• _WHAT TO WORK ON_: The lines below that include the word "agent" are to be reported.

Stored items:
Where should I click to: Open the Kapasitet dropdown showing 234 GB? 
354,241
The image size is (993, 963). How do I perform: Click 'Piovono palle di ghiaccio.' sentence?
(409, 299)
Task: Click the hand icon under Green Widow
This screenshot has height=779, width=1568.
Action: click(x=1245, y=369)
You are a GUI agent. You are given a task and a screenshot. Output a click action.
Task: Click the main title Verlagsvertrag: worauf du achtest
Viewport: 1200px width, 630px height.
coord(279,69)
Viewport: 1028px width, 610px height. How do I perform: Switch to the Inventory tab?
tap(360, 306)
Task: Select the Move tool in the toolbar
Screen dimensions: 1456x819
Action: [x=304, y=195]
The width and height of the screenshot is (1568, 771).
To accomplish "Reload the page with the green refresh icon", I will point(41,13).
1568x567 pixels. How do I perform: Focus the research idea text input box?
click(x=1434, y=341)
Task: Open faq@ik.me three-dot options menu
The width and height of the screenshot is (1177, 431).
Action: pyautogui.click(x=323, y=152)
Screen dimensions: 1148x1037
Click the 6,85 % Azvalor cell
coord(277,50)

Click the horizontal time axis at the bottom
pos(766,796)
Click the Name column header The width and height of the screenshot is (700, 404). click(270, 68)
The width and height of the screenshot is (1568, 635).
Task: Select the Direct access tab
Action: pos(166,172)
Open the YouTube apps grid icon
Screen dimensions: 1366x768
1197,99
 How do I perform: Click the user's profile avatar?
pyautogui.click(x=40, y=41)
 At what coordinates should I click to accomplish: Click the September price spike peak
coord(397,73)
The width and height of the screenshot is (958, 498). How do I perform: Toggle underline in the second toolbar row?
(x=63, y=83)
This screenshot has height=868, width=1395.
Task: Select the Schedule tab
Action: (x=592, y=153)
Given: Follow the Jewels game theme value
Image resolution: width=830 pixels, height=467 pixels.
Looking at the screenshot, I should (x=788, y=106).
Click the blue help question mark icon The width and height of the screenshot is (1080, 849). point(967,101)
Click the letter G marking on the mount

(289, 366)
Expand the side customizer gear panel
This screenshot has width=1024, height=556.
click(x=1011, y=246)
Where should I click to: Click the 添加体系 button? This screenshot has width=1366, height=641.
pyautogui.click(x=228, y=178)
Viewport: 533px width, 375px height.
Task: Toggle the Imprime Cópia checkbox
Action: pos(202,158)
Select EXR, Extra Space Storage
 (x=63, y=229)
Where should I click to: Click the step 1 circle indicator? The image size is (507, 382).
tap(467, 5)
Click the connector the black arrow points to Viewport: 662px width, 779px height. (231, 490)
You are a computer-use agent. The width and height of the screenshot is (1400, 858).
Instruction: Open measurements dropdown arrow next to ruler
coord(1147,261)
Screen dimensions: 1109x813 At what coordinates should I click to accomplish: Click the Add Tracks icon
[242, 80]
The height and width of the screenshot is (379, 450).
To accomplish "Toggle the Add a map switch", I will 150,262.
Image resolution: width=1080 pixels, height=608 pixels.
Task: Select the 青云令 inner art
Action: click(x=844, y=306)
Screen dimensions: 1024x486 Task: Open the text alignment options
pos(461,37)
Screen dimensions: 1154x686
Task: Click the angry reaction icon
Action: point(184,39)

• _FINISHED EXERCISE_:
You are a GUI agent. You are given a task and a screenshot. Output a click action.
You are a computer-use agent. The width and height of the screenshot is (1400, 858).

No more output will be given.